* Source material:
----
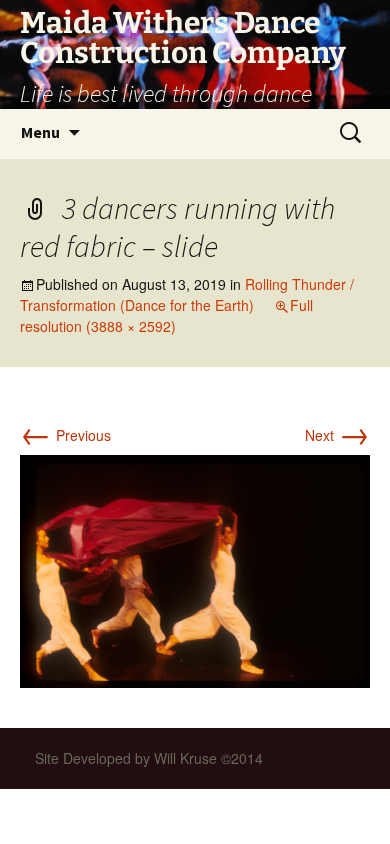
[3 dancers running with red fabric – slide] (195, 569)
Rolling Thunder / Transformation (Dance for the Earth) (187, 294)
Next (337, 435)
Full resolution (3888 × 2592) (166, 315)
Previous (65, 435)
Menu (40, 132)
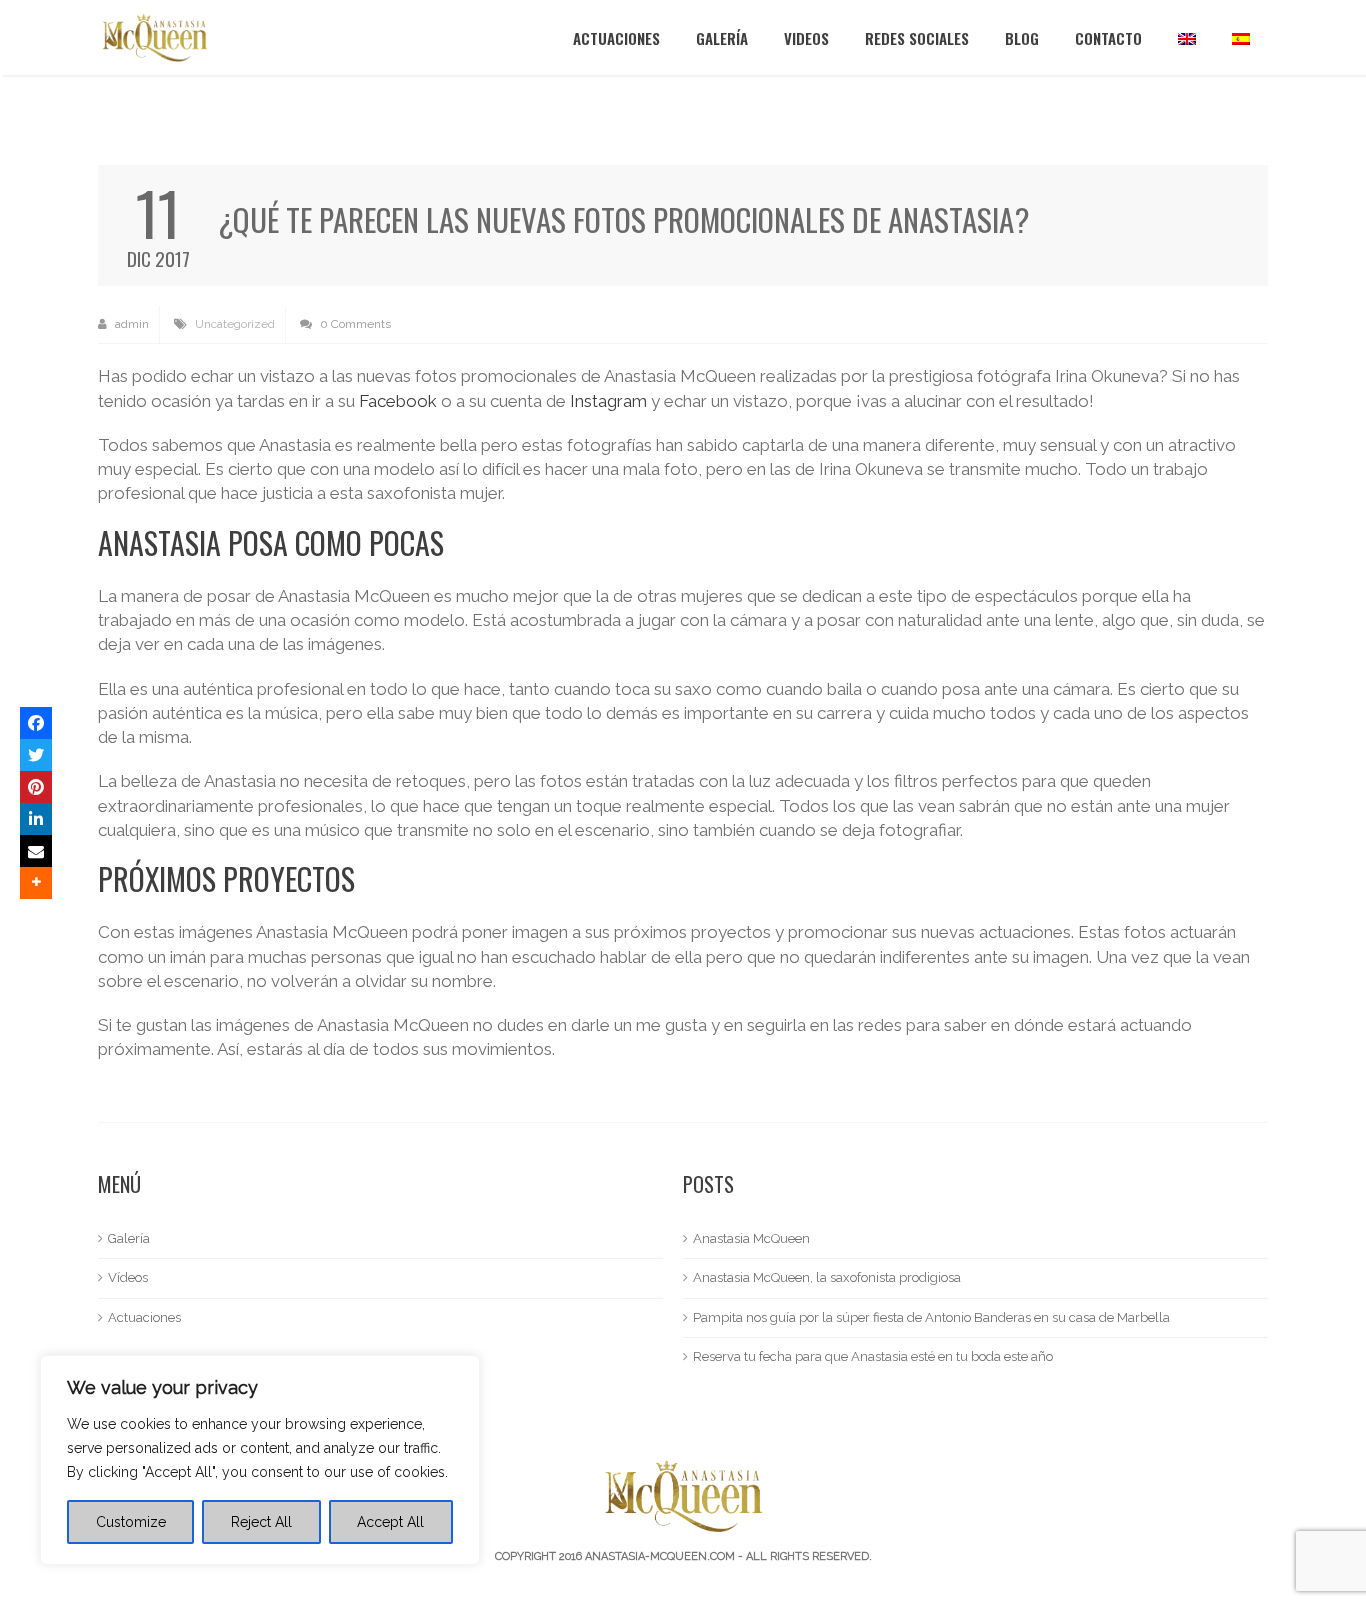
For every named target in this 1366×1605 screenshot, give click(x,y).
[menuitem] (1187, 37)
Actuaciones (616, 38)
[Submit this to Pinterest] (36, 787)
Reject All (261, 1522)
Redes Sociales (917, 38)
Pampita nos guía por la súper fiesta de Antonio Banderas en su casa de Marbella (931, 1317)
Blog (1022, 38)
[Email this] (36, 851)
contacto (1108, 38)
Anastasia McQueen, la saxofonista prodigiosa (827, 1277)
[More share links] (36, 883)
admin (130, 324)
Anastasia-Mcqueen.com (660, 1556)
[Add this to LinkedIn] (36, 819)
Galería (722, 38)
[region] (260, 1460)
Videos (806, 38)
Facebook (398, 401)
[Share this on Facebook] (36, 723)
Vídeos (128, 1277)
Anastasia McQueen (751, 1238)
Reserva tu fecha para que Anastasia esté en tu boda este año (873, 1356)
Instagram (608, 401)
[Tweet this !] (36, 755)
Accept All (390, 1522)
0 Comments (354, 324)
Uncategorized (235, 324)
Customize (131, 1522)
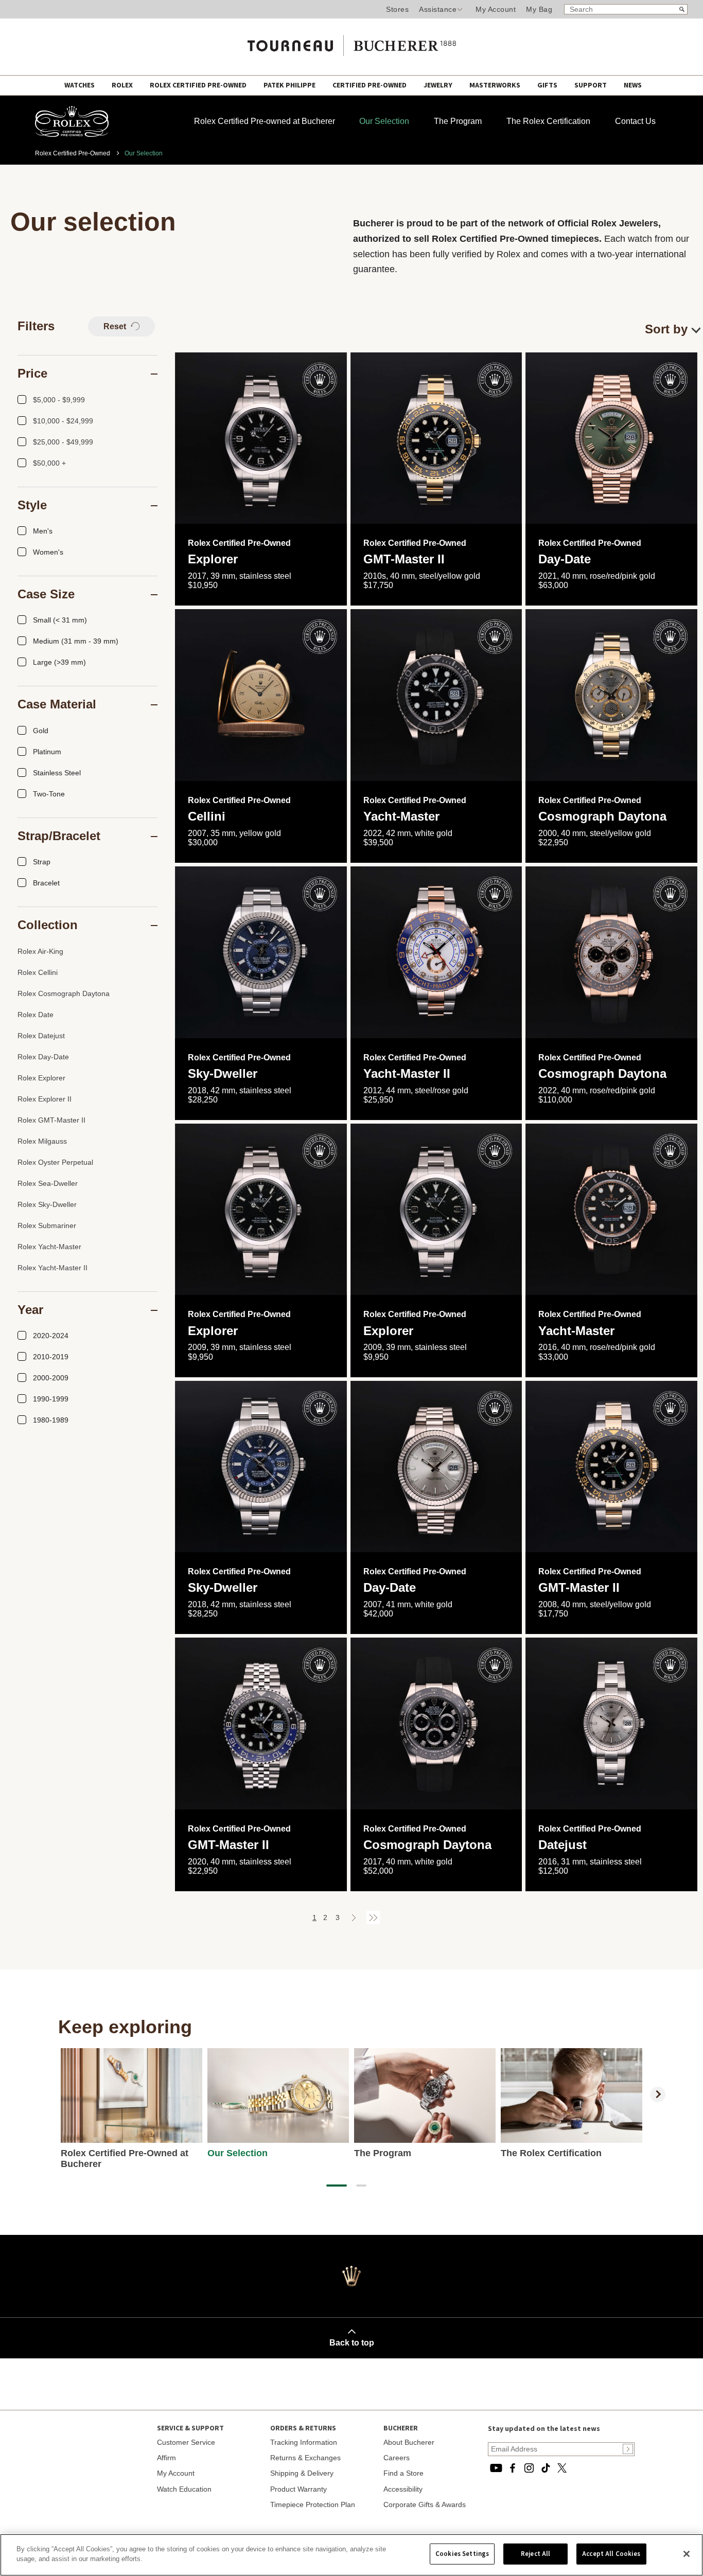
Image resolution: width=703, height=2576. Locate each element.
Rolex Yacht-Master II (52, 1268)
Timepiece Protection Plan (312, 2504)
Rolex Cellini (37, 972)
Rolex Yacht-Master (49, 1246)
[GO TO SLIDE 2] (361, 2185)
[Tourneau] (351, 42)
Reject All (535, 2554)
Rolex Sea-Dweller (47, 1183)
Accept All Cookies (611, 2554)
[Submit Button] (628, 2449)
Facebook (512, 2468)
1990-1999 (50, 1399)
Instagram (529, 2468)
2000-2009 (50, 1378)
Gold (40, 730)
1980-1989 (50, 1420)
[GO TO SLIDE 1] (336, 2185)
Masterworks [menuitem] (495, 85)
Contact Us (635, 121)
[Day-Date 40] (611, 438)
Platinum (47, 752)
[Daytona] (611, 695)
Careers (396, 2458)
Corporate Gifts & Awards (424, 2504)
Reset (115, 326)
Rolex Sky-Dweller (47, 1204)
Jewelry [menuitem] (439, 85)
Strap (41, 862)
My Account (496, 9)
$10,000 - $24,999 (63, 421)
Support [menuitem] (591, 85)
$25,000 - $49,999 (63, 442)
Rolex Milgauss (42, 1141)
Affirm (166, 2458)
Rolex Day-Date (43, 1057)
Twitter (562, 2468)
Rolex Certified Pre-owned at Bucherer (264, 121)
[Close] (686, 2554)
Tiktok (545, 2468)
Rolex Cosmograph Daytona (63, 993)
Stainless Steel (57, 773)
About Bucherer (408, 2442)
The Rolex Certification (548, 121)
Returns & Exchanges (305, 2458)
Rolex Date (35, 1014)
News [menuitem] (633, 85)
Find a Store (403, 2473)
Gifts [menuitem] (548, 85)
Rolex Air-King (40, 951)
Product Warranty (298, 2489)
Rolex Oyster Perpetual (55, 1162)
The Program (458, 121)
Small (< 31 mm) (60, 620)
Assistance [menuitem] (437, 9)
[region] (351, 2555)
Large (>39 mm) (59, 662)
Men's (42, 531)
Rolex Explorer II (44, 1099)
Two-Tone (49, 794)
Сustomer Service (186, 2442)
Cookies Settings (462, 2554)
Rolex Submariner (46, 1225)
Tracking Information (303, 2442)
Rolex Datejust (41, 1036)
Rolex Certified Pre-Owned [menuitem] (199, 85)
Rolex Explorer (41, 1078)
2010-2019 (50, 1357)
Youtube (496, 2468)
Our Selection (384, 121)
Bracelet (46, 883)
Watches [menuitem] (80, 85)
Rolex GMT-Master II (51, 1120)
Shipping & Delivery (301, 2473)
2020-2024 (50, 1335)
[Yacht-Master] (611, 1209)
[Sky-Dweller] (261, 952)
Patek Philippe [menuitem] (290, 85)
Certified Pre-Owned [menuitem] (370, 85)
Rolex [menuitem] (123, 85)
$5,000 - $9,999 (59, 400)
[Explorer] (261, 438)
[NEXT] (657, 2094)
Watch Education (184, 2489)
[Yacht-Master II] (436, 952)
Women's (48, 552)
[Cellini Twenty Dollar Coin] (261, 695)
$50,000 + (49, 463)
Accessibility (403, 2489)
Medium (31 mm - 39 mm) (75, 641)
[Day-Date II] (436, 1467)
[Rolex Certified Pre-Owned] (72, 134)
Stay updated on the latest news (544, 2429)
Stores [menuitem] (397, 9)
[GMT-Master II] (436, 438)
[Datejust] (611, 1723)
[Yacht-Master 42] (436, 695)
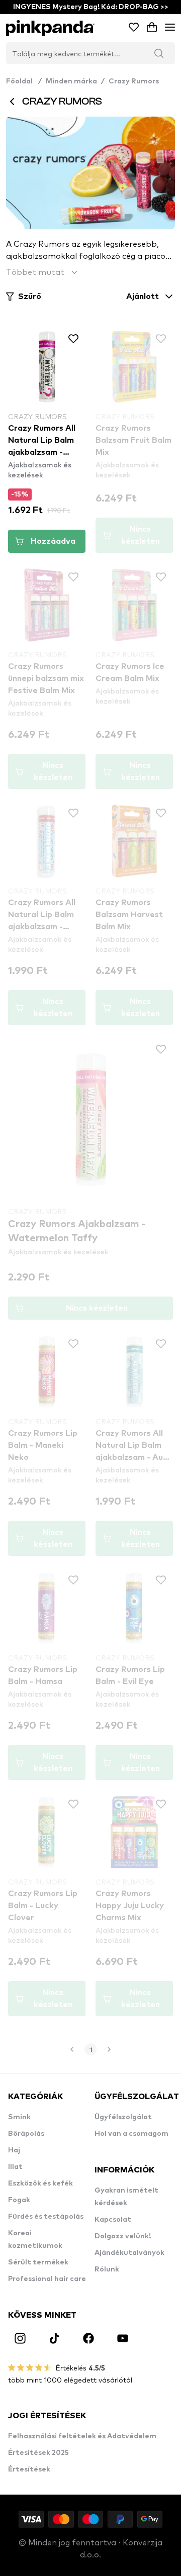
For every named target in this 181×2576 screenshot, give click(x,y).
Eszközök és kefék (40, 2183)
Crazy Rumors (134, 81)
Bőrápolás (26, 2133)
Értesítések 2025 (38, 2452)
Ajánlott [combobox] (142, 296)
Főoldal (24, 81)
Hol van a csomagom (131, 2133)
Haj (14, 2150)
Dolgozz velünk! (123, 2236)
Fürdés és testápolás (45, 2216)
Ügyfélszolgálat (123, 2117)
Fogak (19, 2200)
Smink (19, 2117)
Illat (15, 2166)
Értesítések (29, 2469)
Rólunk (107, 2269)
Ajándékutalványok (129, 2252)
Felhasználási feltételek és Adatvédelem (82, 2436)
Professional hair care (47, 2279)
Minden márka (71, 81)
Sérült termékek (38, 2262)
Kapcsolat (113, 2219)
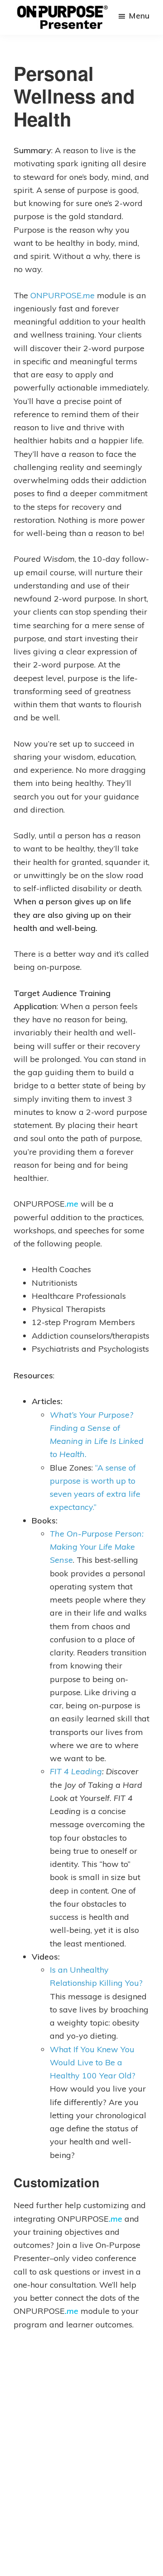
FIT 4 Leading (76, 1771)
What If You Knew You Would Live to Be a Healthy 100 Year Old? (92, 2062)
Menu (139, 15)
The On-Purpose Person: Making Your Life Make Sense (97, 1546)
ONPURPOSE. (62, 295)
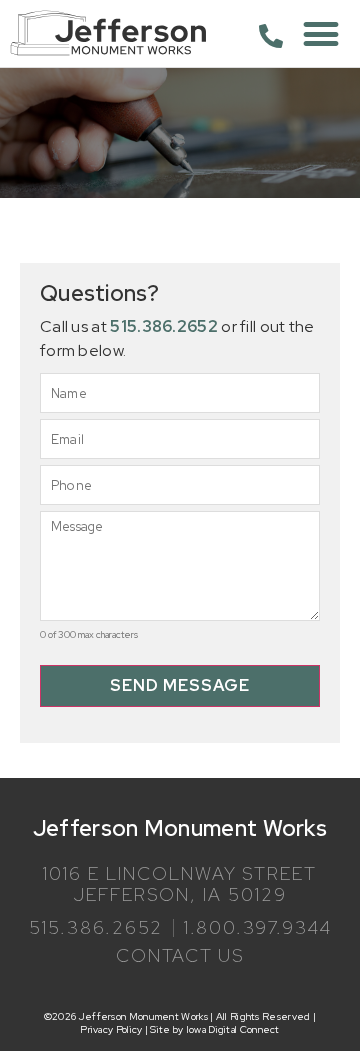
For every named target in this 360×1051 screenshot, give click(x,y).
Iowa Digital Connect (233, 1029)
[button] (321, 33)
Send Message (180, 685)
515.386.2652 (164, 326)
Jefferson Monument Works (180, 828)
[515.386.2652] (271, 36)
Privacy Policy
----
* What you will do: Copy each line in the entries above where the word "Dweller" shows up.

* Exercise answer:
Rolex Sea-Dweller (47, 1183)
Rolex Sky-Dweller (47, 1204)
[Sky-Dweller] (261, 952)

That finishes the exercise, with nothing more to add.